O controle de ruído está presente em diversas áreas. Obviamente, o controle de ruído urbano é um dos principais tópicos no congresso Inter-Noise, com muitas publicações e apresentações. Mas também abrange o ruído de máquinas, o ruído de equipamentos, como este gravador. Tudo está conectado ao ruído, que está presente mesmo que não quisermos, dentro desta grande família de controle de ruído. Nesta conferência temos 12 sessões em paralelo, cobrindo diferentes tópicos com diferentes especialistas. As cidades estão se tornando cada vez mais barulhentas. Algumas empreenderam atividades significativas para reduzir o ruído de fontes mecânicas como carros, motocicletas e tráfego, mas outras não fizeram muito, e outras nada. Muitas cidades na África e na Índia, por exemplo, estão cheias de ruído. Isso tem forte impacto na qualidade de vida e na saúde das pessoas, levando a distúrbios do sono, problemas cardiovasculares e outras questões. Outro exemplo é o impacto na educação, pois se você tiver aulas em um local muito barulhento, você se distrai e seu desempenho é, claro, menor.

Há muitas pesquisas mostrando o impacto do ruído em nossa saúde, o que aumenta nossa preocupação com todos esses ruídos. Você vê isso acontecendo internacionalmente?

— OBJETIVO A —
Transcreva literalmente o trecho do texto sobre controle de ruído que começa em "Há muitas pesquisas" e termina em "isso acontecendo internacionalmente?".

— LISTAGEM —
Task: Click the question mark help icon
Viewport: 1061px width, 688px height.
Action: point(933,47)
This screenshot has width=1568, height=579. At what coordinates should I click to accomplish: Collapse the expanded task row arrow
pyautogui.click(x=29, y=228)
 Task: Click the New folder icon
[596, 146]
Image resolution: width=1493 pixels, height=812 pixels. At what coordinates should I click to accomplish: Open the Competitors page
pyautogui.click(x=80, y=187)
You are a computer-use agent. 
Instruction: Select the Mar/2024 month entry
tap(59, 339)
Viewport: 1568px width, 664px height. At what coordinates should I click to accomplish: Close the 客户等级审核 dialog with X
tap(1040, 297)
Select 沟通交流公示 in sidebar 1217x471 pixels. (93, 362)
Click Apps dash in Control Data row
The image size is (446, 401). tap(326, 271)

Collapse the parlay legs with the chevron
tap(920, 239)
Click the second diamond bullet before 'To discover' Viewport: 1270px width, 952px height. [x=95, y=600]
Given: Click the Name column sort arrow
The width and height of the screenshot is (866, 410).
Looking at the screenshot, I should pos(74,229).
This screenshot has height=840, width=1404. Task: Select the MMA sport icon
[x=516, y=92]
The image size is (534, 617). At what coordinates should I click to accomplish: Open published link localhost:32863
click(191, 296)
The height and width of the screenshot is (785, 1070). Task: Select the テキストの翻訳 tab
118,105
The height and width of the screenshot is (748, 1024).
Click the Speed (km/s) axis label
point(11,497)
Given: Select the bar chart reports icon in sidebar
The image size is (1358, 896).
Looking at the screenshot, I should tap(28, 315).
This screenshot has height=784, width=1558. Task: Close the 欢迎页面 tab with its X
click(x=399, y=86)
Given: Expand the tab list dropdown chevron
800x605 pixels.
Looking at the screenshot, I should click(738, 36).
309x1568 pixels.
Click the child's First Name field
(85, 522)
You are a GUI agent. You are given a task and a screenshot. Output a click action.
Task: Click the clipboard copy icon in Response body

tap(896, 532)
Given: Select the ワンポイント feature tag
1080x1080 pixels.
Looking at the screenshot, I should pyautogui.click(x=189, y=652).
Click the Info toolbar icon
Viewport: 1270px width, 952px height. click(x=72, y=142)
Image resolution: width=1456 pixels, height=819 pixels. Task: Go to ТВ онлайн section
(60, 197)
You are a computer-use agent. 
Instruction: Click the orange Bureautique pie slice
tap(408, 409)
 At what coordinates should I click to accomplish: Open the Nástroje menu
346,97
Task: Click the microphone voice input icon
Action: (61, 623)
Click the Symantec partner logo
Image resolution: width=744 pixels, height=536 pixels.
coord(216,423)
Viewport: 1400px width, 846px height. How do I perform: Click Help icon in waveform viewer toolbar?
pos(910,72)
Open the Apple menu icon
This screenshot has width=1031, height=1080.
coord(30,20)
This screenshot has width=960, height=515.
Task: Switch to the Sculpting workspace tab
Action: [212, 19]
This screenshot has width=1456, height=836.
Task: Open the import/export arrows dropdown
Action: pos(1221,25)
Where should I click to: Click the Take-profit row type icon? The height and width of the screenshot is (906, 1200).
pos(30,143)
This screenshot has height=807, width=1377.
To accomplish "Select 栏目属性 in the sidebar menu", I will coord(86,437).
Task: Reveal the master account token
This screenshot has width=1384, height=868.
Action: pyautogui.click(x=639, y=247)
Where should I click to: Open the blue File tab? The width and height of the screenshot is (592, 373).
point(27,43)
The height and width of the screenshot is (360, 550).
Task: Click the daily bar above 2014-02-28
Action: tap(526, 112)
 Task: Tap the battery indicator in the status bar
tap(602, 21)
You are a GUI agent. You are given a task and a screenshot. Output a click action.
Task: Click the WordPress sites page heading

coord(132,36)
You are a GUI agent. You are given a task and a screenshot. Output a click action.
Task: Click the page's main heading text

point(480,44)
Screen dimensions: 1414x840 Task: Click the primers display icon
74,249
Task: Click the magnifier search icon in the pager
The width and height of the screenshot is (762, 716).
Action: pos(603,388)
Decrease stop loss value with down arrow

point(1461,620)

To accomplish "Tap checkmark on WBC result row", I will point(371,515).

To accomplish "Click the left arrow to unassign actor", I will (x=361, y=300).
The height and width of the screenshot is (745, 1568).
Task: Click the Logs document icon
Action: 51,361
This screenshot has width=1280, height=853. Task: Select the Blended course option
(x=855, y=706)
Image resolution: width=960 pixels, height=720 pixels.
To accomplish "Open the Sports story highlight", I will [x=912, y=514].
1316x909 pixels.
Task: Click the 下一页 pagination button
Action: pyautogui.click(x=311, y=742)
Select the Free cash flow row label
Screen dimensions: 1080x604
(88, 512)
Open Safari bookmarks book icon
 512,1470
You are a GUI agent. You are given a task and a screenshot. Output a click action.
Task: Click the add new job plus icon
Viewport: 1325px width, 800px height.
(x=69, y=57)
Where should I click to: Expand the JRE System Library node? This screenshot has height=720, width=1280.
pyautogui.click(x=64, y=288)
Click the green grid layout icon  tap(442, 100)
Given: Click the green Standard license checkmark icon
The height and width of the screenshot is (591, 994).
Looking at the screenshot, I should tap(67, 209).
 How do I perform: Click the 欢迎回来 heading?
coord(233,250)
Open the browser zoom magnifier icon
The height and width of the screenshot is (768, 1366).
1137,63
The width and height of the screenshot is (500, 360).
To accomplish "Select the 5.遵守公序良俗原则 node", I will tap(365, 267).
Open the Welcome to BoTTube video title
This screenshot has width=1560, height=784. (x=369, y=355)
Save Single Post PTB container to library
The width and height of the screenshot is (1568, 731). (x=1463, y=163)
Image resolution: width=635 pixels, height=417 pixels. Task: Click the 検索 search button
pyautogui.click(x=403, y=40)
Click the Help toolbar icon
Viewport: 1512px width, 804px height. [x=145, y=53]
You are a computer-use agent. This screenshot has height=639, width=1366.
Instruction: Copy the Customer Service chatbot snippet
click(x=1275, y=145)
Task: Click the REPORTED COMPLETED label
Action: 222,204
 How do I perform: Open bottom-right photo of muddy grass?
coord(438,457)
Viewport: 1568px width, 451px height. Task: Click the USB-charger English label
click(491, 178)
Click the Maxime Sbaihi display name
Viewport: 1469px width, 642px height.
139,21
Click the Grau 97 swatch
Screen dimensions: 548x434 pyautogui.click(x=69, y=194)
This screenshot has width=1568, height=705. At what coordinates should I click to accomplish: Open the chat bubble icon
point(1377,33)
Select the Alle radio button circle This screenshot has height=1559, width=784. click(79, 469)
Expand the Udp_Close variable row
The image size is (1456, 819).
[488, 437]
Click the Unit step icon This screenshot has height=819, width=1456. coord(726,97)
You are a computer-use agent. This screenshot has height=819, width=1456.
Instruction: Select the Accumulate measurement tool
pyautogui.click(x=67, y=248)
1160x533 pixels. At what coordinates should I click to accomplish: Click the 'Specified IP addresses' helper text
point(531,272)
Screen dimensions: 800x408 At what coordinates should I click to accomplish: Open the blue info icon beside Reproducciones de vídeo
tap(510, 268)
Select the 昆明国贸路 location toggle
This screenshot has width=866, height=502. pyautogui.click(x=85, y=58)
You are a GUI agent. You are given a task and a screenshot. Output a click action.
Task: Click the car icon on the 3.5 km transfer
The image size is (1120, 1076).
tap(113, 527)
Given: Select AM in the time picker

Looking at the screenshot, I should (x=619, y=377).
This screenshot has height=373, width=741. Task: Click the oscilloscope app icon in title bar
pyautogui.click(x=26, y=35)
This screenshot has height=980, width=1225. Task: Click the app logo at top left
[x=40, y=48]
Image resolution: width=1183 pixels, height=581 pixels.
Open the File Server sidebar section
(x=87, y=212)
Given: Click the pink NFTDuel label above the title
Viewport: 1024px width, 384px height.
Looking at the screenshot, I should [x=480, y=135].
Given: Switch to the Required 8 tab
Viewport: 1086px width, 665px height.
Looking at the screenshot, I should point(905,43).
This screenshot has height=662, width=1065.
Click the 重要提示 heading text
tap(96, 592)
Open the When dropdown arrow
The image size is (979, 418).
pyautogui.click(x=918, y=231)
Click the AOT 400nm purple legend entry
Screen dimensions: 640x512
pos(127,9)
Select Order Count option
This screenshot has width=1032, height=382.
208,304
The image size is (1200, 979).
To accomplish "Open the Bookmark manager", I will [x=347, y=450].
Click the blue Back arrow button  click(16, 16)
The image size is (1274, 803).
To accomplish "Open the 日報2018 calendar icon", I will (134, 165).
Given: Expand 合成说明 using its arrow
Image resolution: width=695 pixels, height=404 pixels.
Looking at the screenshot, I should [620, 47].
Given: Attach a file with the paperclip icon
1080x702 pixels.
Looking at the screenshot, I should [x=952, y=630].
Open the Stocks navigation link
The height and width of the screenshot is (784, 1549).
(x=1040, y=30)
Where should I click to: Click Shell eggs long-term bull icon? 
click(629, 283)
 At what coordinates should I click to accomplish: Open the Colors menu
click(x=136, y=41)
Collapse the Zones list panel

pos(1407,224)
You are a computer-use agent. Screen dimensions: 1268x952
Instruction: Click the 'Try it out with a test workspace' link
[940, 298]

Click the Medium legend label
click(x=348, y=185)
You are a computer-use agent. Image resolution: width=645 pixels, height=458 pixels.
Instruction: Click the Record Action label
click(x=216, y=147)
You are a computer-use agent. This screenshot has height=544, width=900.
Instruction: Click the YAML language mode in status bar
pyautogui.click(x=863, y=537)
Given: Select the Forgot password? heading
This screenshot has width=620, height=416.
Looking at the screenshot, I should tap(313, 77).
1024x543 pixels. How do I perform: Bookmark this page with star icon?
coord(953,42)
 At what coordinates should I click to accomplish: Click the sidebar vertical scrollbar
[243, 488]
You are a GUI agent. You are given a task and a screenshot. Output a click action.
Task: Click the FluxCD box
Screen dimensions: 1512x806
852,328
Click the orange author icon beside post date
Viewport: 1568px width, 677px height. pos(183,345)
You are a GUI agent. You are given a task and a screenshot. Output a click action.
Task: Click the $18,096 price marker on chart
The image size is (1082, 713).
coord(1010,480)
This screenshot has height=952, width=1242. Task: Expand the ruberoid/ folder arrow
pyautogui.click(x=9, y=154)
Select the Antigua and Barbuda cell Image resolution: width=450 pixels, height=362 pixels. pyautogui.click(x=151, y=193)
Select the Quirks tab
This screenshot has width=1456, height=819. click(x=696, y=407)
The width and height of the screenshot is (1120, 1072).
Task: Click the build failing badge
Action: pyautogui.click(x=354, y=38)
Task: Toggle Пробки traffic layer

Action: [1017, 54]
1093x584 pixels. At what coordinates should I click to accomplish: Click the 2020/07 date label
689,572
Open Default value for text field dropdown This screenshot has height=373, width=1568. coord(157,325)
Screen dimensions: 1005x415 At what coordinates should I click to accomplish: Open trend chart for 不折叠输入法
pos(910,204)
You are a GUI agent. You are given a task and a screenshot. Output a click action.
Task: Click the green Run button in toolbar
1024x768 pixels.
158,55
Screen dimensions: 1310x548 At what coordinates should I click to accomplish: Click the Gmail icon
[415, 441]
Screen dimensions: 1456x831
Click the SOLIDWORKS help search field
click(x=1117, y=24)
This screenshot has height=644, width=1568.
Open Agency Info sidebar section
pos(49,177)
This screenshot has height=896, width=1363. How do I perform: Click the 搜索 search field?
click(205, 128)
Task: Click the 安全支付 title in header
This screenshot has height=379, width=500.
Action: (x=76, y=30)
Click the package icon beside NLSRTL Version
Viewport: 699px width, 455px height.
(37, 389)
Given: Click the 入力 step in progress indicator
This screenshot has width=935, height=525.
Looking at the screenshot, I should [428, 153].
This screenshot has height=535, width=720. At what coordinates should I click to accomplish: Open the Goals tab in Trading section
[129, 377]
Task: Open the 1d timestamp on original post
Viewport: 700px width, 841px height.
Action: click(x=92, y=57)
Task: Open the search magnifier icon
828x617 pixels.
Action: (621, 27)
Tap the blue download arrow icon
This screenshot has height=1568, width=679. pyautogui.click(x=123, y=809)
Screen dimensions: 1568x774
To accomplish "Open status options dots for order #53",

— OBJETIVO B —
Por favor, cite sem alterações as linhas da listagem, começando pela que contém "Screen dimensions: 1310x548" e terminando na que contém "pos(49,177)".

— RESPOSTA A —
Há muitas pesquisas mostrando o impacto do ruído em nossa saúde, o que aumenta nossa preocupação com todos esses ruídos. Você vê isso acontecendo internacionalmente?

— RESPOSTA B —
Screen dimensions: 1310x548 At what coordinates should I click to accomplish: Click the Gmail icon
[415, 441]
Screen dimensions: 1456x831
Click the SOLIDWORKS help search field
click(x=1117, y=24)
This screenshot has height=644, width=1568.
Open Agency Info sidebar section
pos(49,177)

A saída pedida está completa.